> **Okuma Metni**
※ ※ ※

Şam, İman Ve Devrim Yolu
11 Aralık 2012

Şam, İman Ve Devrim Yolu

Tarih 15 Mart 2011’i gösterirken hiç kimse dünya devletlerinin politika üretici uzmanlarını ve askeri stratejistlerini çaresiz bırakacak ayaklanmanın Suriye’nin Dera şehrinden başlayıp, tüm şehirleri kuşatacağını düşünmüyordu. Evet, hiç kimse bunu beklemiyordu ne Baas rejimi ve Beşşar, ne ABD, ne Rusya, ne İran, ne Arap ülkeleri ne de Türkiye… Hatta müslümanların batıyı böyle çaresiz bırakacakları ayaklanmayı gerçekleştirebileceklerini, müslümanlara güvenini kaybetmiş Müslüman kitleler dahi beklemiyordu. Herkes Suriye de Baas’ın bu süreci ıslah ve reformlar ile geçiştireceğini zannediyordu.

Suriye halkı bir yola girmişti. Şam, devrim yoluna baş koymuştu adeta. Ve bu yoldan dönmeyeceğini tâ en başında göstermişti tüm dünyaya. ABD’nin Şam büyükelçisi Dera da gerçekleştirilen büyük bir gösteriyi izlediğinde bu gösterideki iradeyi ve kararlılığı görmüş olacak ki, ABD’nin Suriye ile ilgili siyaseti “Islah” tan “ıskat”a dönüştü hemen. Tabi Türkiye’nin de aynı şekilde…

Beşşar gitmeliydi ama yerine kimi koyacaklardı? Eğer alternatif bulamaz iseler “aşırılar yönetime gelebilir” endişeleri gittikçe artmıştı.

İşte iki seneye yaklaştığımız katliam ve kıyımların devam etmesinin tek sebebi ABD ve diğer işbirlikçi devletlerin yukarıdaki sorunun cevabını bir türlü bulamamış olmalarıydı. Eğer alternatif bulunamaz ise Beşşar sonrası yönetime gelecek “aşırı” diye isimlendirdikleri İslami yapıların kimler olduğunu çok iyi biliyorlardı. Lakin Beşşar’ın yerine kimi getireceklerini daha önce hiç planlamamışlardı.

Herkesin sorduğu bir soru da devrimlerin ardındaki gizli eldi. Beşşarların zulmüne sabretmeyi öğrenen bu halkı sokaklara döken ve “artık ayaklanma vakti” diyen kimdi? Bu sorunun cevabını 11 Mart 2011 tarihinde yani ilk gösterilerden 4 gün önce bir televizyon kanalına konuşan ve Suriye halkına seslenen Hizb-ut Tahrir Medya Bürosu Başanı Osman Bahhaş’ın konuşmasında bulabiliriz: “Hizb-ut Tahrir olarak bizler Suriye’deki insanları uyandırmak için 15 Mart tarihini “Uyanış Günü” ilan ediyoruz. Doğru zamanın geldiğinden hiçbir şüphemiz yok. Bu, asla geri dönüşü olmayan bir başlangıçtır.”

※ ※ ※

[Saklanan kayıtlar]

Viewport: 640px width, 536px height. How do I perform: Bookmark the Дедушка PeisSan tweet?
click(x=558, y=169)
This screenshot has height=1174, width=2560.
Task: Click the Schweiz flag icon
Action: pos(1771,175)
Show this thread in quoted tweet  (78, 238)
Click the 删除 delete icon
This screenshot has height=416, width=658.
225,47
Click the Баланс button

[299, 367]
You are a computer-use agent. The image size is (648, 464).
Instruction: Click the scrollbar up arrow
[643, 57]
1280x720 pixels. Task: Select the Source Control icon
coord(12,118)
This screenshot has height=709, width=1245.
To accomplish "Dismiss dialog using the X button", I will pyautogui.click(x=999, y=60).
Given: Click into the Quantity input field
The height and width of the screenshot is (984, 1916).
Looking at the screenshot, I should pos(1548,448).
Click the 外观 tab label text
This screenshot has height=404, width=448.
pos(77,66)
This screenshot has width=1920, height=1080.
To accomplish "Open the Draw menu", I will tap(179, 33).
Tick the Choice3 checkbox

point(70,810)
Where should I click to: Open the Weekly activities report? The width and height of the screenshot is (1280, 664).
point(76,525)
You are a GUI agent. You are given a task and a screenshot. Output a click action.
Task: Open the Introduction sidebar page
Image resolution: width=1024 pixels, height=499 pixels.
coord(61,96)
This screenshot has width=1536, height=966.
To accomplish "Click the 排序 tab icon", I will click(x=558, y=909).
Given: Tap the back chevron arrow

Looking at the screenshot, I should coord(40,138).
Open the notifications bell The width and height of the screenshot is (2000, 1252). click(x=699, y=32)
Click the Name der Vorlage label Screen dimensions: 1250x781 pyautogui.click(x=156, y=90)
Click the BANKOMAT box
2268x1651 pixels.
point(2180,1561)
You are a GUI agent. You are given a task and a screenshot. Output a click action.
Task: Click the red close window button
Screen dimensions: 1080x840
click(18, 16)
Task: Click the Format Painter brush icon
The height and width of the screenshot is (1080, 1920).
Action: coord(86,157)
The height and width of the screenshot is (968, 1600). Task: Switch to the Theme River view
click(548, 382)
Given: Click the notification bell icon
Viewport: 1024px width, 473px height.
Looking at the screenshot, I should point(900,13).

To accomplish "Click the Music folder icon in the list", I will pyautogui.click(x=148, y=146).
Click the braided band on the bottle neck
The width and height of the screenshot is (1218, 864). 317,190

※ ※ ※

> **Yapılacak Görevler**
[A] Okuma metnine göre Suriye'deki ayaklanma hangi şehirden başladı?
[B] Okuma metninde "Tarih 15 Mart" ifadesinden "ile geçiştireceğini zannediyordu." ifadesine kadar olan bölümü, bu ifade de dahil olmak üzere, "Dera" adını "Humus" olarak değiştirerek yeniden yazın.
Bu alıştırmada kayıtlara ihtiyaç yoktur.

> **Alıştırma Yanıtları**
[A] Dera şehrinden.

[B]
Tarih 15 Mart 2011’i gösterirken hiç kimse dünya devletlerinin politika üretici uzmanlarını ve askeri stratejistlerini çaresiz bırakacak ayaklanmanın Suriye’nin Humus şehrinden başlayıp, tüm şehirleri kuşatacağını düşünmüyordu. Evet, hiç kimse bunu beklemiyordu ne Baas rejimi ve Beşşar, ne ABD, ne Rusya, ne İran, ne Arap ülkeleri ne de Türkiye… Hatta müslümanların batıyı böyle çaresiz bırakacakları ayaklanmayı gerçekleştirebileceklerini, müslümanlara güvenini kaybetmiş Müslüman kitleler dahi beklemiyordu. Herkes Suriye de Baas’ın bu süreci ıslah ve reformlar ile geçiştireceğini zannediyordu.